__Task description__. The lines from the one containing "[Robbe & Berking" through the final line of the data below must be written out exactly, both included, and nothing more.

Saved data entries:
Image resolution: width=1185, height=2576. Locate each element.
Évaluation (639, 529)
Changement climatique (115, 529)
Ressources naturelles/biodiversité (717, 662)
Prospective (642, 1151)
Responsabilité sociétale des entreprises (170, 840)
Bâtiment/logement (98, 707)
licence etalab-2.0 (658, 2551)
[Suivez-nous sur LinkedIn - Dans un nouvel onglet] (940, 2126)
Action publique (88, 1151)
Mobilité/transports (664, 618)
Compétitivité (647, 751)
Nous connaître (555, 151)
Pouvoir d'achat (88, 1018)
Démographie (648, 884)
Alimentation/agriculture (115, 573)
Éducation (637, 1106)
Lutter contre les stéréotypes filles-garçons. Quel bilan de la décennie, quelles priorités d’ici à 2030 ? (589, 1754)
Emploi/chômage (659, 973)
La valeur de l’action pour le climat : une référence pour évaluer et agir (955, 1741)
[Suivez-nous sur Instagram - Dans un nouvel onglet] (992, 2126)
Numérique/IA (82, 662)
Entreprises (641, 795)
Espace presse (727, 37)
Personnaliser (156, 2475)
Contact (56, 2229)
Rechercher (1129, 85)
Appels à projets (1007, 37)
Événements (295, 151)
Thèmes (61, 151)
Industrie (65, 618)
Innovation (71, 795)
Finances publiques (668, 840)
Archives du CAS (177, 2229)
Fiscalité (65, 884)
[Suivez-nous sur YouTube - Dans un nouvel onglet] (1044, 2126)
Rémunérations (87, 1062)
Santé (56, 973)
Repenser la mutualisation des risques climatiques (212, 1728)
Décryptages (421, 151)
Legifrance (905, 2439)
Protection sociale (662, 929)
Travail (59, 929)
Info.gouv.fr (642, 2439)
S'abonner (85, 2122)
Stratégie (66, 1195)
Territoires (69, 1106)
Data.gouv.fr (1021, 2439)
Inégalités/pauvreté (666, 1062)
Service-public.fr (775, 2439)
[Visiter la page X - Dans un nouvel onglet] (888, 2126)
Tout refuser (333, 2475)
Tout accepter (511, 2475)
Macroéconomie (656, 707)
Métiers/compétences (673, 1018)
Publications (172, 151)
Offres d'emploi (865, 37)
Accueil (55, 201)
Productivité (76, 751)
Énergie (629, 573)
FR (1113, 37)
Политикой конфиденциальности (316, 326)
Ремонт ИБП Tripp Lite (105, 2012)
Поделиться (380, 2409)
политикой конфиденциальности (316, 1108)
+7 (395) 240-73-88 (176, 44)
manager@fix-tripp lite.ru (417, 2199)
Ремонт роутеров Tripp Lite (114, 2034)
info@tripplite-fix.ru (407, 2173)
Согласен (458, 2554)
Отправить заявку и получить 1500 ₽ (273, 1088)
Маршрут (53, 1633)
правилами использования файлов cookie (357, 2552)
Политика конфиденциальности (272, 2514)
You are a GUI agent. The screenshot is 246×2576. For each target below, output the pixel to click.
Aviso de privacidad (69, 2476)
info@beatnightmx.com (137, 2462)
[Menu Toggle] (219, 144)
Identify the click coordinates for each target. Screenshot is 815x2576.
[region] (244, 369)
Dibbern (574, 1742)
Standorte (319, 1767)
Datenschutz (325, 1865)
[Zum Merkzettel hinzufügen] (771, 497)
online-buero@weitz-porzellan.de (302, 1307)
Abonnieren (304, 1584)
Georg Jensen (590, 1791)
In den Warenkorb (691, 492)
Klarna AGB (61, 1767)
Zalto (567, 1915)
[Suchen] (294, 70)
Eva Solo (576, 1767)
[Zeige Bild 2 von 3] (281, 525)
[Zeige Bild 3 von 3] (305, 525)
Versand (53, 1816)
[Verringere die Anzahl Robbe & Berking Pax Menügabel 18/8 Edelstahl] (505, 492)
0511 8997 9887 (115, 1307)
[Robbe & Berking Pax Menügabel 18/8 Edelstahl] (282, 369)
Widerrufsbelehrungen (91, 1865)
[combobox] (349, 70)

__Task result__.
[Robbe & Berking Pax Menügabel 18/8 Edelstahl] (282, 369)
Widerrufsbelehrungen (91, 1865)
[combobox] (349, 70)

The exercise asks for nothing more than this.